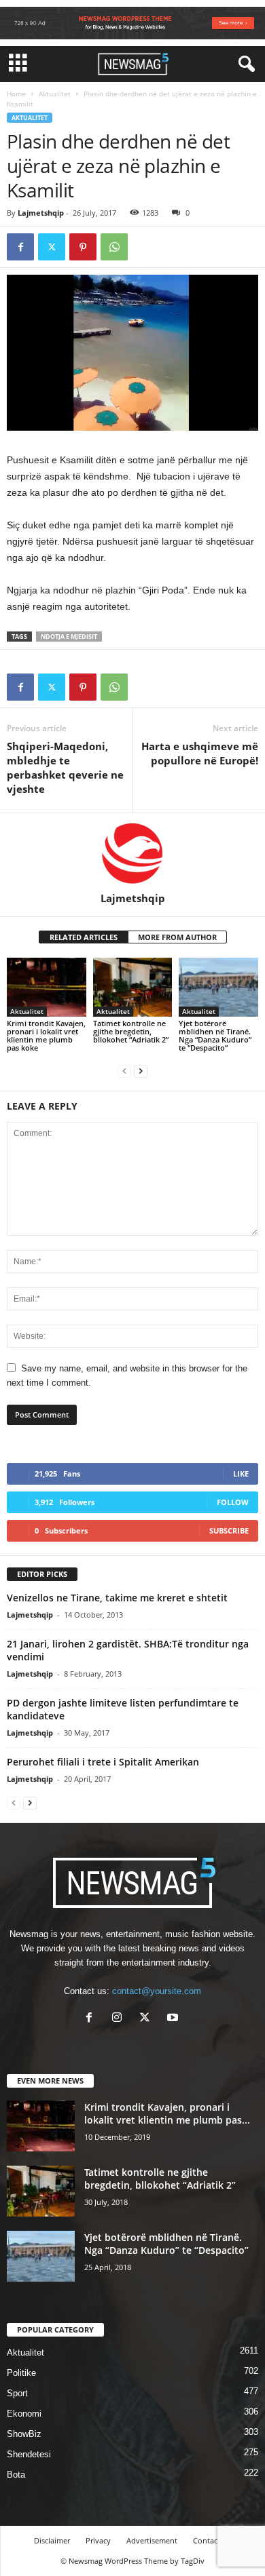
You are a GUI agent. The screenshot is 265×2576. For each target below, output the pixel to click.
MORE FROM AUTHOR (177, 937)
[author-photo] (132, 852)
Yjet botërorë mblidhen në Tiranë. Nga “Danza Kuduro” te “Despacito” (215, 1035)
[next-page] (140, 1070)
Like (241, 1473)
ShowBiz (24, 2434)
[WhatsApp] (114, 246)
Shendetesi (29, 2454)
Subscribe (229, 1530)
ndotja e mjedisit (69, 636)
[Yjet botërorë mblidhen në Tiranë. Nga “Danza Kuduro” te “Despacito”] (218, 987)
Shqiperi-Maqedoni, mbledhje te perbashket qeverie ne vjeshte (65, 767)
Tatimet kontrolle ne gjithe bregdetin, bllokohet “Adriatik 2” (131, 1031)
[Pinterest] (82, 246)
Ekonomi (24, 2413)
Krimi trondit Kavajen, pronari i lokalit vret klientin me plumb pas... (167, 2113)
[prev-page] (124, 1070)
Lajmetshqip (41, 213)
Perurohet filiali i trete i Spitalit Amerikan (103, 1761)
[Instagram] (120, 2019)
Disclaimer (52, 2540)
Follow (233, 1502)
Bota (16, 2475)
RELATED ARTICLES (84, 937)
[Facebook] (20, 246)
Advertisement (151, 2540)
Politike (21, 2373)
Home (16, 93)
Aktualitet (55, 93)
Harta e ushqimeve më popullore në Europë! (199, 753)
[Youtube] (174, 2019)
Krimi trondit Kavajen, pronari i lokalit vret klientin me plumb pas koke (46, 1035)
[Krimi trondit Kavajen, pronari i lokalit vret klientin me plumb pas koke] (46, 987)
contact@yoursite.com (156, 1991)
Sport (17, 2393)
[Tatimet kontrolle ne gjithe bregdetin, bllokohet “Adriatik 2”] (133, 987)
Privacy (98, 2540)
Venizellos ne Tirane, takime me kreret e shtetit (117, 1597)
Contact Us (212, 2540)
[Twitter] (51, 246)
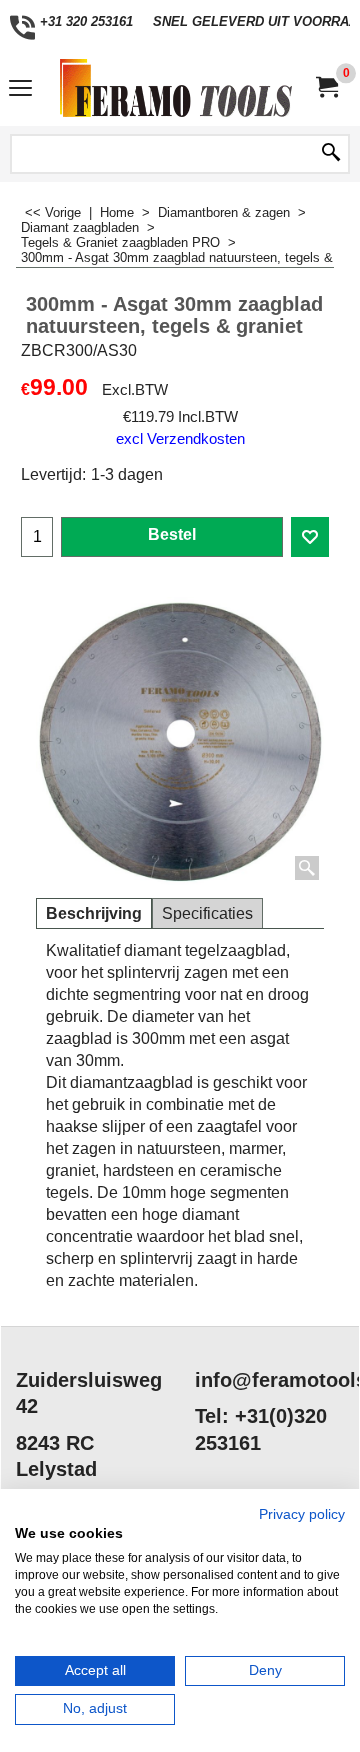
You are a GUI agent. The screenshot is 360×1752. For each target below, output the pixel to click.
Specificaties (207, 913)
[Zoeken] (331, 154)
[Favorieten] (310, 537)
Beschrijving (94, 913)
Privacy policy (302, 1514)
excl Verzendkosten (180, 439)
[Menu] (20, 90)
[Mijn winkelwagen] (326, 87)
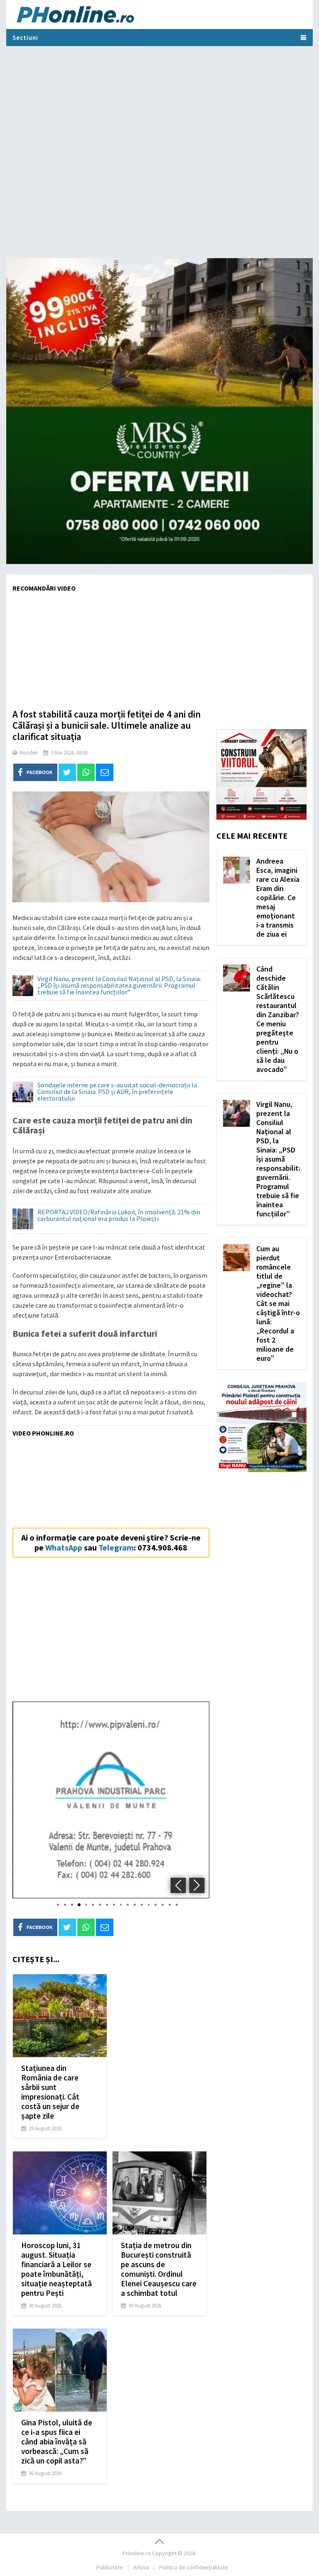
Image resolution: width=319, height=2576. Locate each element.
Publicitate (109, 2567)
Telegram (116, 1547)
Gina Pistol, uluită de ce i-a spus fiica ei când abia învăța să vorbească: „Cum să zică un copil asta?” (56, 2441)
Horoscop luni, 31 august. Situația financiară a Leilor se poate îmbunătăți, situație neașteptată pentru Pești (56, 2269)
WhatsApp (63, 1547)
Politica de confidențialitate (193, 2567)
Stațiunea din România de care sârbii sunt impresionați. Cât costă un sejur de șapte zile (50, 2092)
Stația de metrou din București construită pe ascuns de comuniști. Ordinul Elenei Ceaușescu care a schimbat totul (158, 2269)
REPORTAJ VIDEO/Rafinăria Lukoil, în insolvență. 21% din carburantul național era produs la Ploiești (118, 1216)
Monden (29, 752)
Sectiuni (25, 38)
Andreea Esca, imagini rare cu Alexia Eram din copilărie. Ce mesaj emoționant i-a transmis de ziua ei (277, 897)
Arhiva (141, 2567)
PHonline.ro (137, 2553)
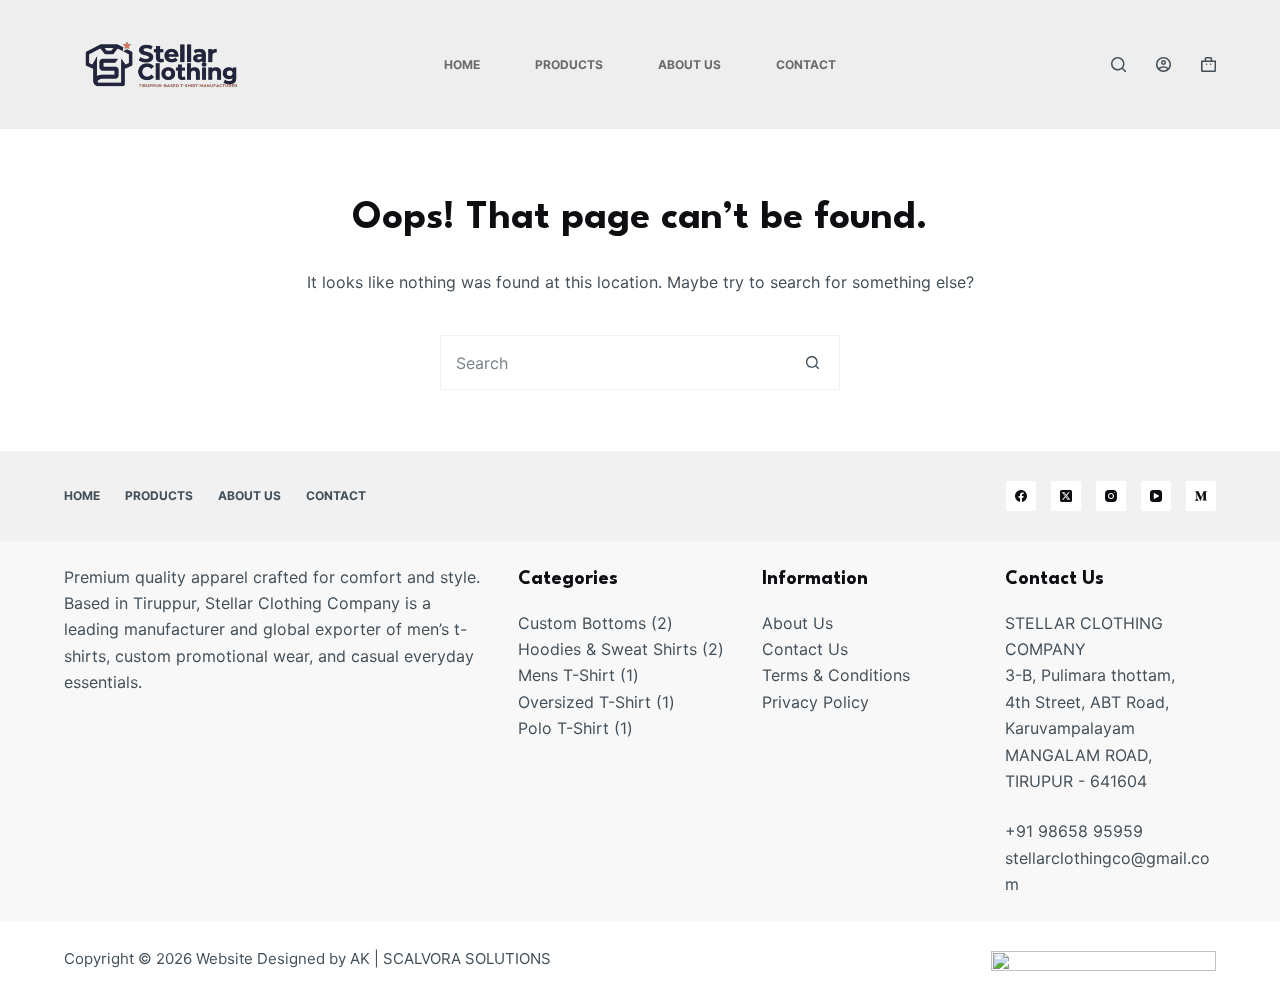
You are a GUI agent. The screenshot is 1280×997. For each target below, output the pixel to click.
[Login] (1163, 64)
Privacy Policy (815, 702)
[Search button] (812, 362)
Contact (806, 64)
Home (462, 64)
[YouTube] (1156, 496)
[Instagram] (1111, 496)
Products (569, 64)
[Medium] (1201, 496)
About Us (689, 64)
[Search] (1118, 64)
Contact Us (805, 649)
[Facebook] (1021, 496)
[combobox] (613, 362)
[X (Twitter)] (1066, 496)
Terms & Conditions (836, 675)
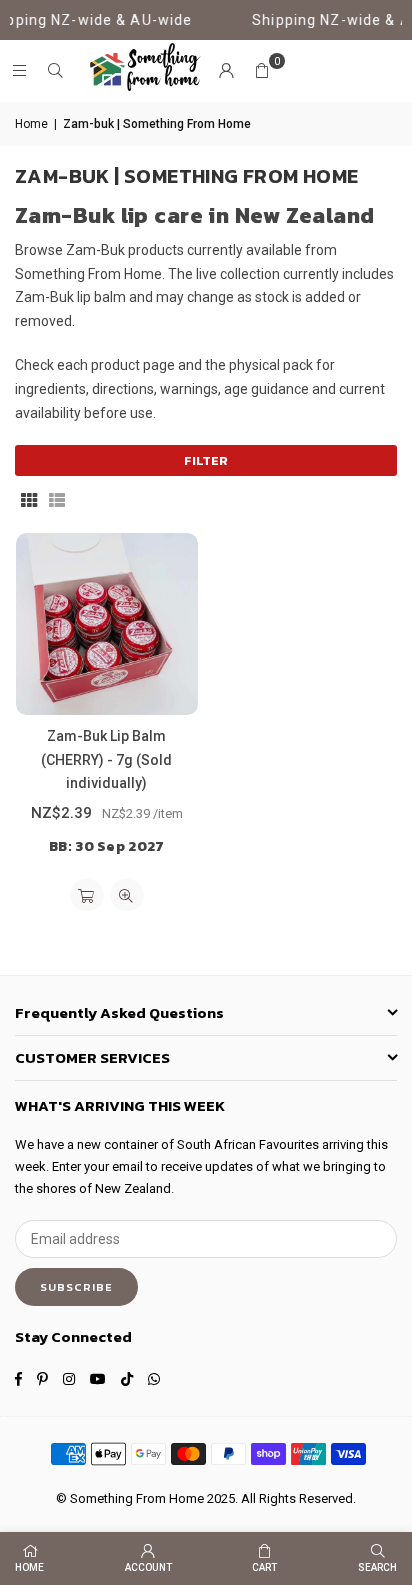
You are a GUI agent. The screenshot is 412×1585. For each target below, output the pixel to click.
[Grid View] (29, 499)
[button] (262, 71)
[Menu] (19, 71)
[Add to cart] (87, 895)
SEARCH (377, 1567)
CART (264, 1567)
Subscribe (76, 1287)
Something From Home (137, 1498)
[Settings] (226, 71)
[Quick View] (127, 895)
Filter (206, 460)
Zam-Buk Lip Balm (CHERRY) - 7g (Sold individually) (106, 760)
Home (31, 124)
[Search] (55, 71)
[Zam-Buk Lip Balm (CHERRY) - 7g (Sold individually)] (107, 624)
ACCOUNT (148, 1567)
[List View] (57, 499)
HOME (29, 1567)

● **Work item**
Copy all the lines from the data above that hold the word "Adriatik".

● **Problem solution**
Tatimet kontrolle ne gjithe bregdetin, bllokohet “Adriatik 2” (131, 1031)
[Tatimet kontrolle ne gjithe bregdetin, bllokohet “Adriatik 2”] (133, 987)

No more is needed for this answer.